By using their duty-to-serve and affordable housing roles, these GSEs can encourage housing supply and lending for low-income households in places with less exposure and promote lending for home hazard mitigation for existing homeowners where appropriate. The GSEs can also overhaul postdisaster forbearance and relief practices to be more predictable, with consistent triggers based on the hazard’s severity and the borrowers’ circumstances, which can reduce long-term damage to those affected by climate change.
The FHFA and GSEs can take the lead in supporting and standardizing the collection and disclosure of accurate exposure data. These data should be made publicly available in understandable and timely forms to empower people, communities, and institutions to understand, prevent, plan for, and adapt to risk in tailored, appropriate ways.
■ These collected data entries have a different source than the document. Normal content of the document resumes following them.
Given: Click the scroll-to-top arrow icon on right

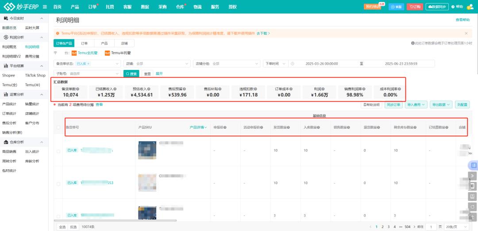Looking at the screenshot, I should 473,217.
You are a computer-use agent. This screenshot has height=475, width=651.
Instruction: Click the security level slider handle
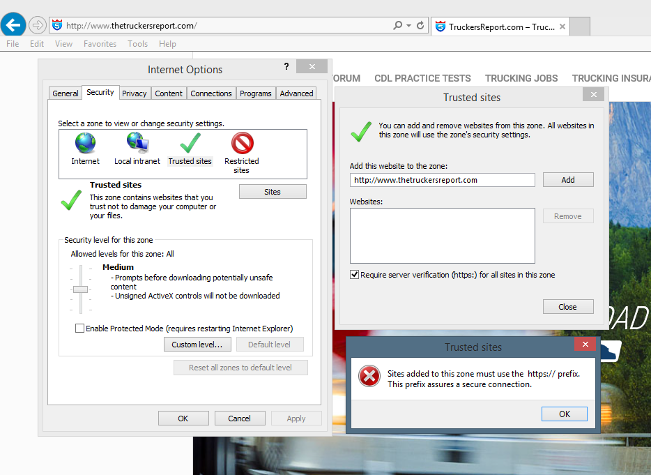tap(81, 289)
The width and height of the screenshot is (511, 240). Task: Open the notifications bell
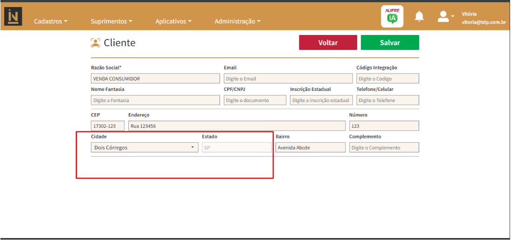419,17
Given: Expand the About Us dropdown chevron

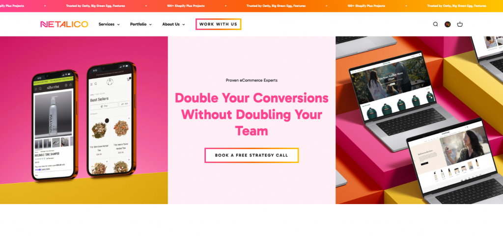Looking at the screenshot, I should [x=184, y=25].
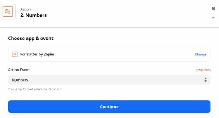
Task: Click the 'Continue' label text on button
Action: pyautogui.click(x=109, y=107)
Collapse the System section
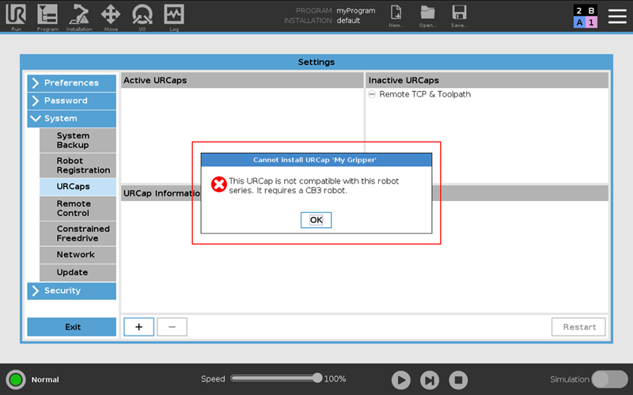Viewport: 633px width, 395px height. 71,118
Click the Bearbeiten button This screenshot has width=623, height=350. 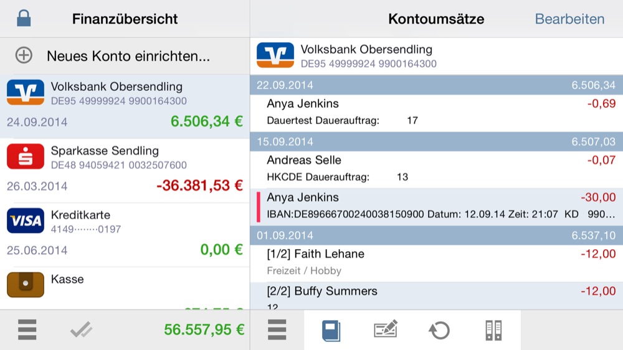point(569,19)
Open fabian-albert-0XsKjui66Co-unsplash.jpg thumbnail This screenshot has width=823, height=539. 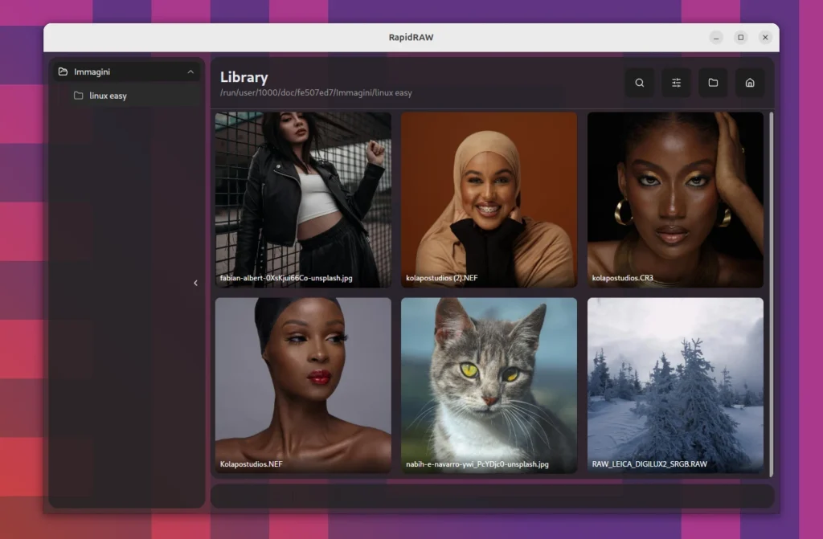pos(303,199)
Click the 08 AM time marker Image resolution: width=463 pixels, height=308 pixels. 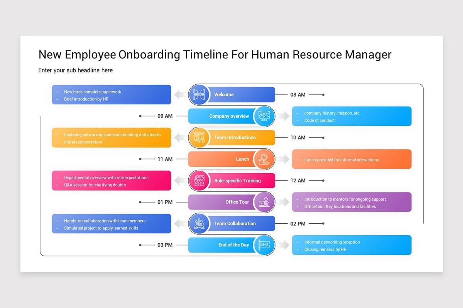[298, 94]
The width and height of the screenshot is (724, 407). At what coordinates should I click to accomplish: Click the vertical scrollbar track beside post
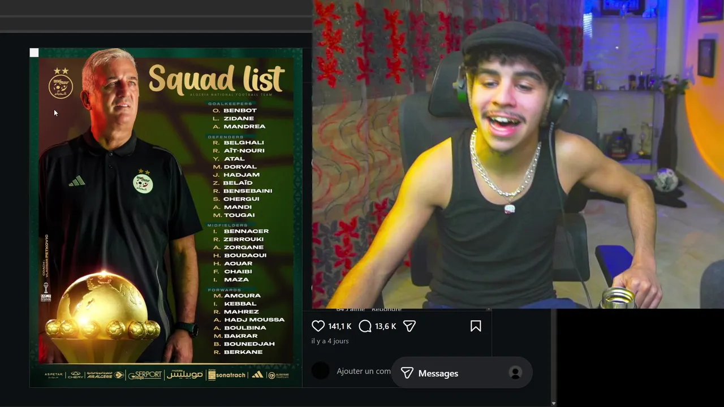[x=554, y=353]
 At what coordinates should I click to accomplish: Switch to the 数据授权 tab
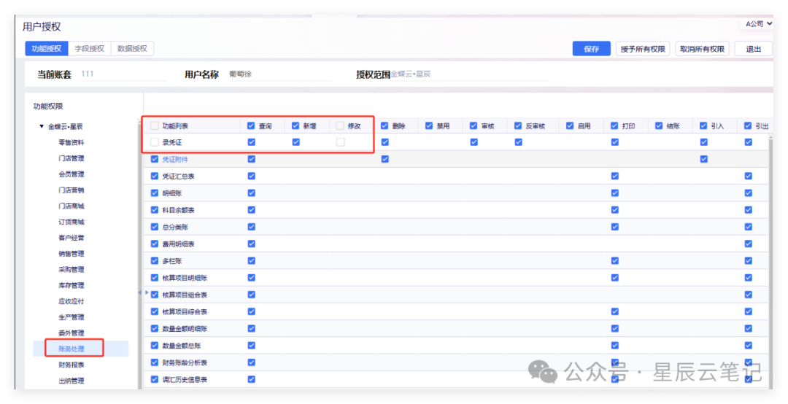[132, 48]
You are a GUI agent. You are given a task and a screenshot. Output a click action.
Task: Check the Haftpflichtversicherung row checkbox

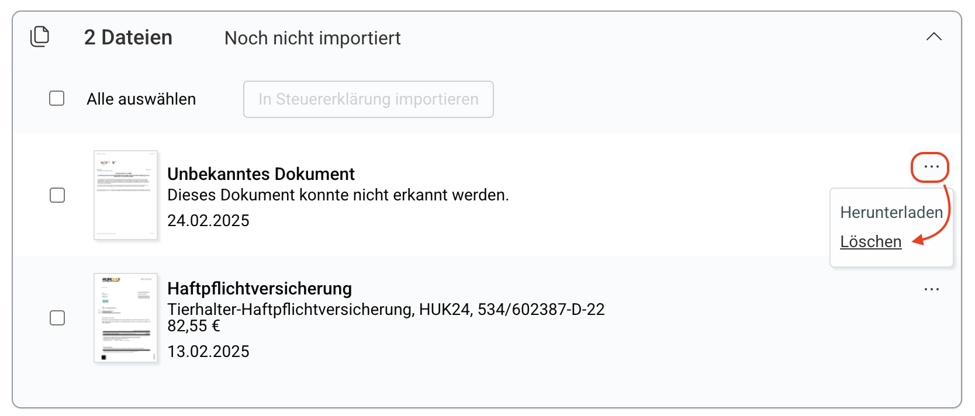pos(57,318)
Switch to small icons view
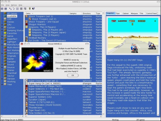 (x=14, y=9)
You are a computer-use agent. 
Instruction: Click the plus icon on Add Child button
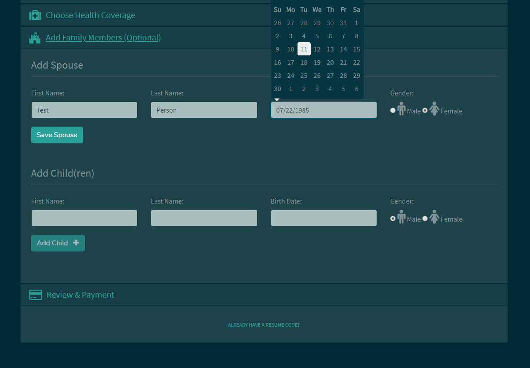click(76, 243)

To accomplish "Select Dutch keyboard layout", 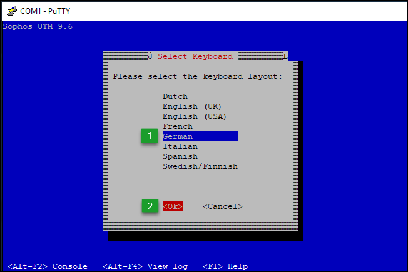I will click(175, 96).
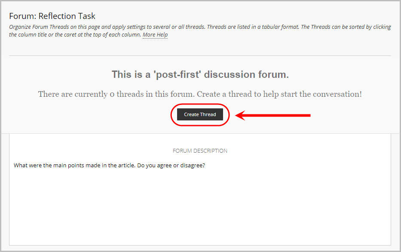The image size is (401, 252).
Task: Click the FORUM DESCRIPTION label
Action: point(200,151)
To the extent pricing is used as a risk mitigation tool, it is imperative that the FHFA consider how costs can be socialized, through pooling, rather than targeted to individual communities through loan-level price adjustments (LLPAs) or third-party insurers. LLPAs can have a dramatic effect on local housing markets, which will impair local economics and tax revenues. The GSEs should minimize economic disruption to low-wealth households and communities.
3. Lead a holistic, multi-stakeholder response instead of acting in a vacuum
As regulator for the federal housing enterprises, the FHFA should reasonably take a leadership role. But the GSEs cannot approach this in a vacuum, particularly when such action could limit access to potential borrowers or jeopardize the well-being of current ones. Unilateral action would likely shift risk onto other parts of the federal government, such as the Federal Housing Administration or the National Flood Insurance Program.
Instead, the FHFA and the housing GSEs should collaborate with other federal, state, and local agencies and industry and community stakeholders to plan and provide resources for community-level decisionmaking on adaptation options that balance collective risks and protect households.
Through collective action, consideration of climate change can become a catalyst for protecting homes and taxpayers while enhancing equity and opportunity for US households.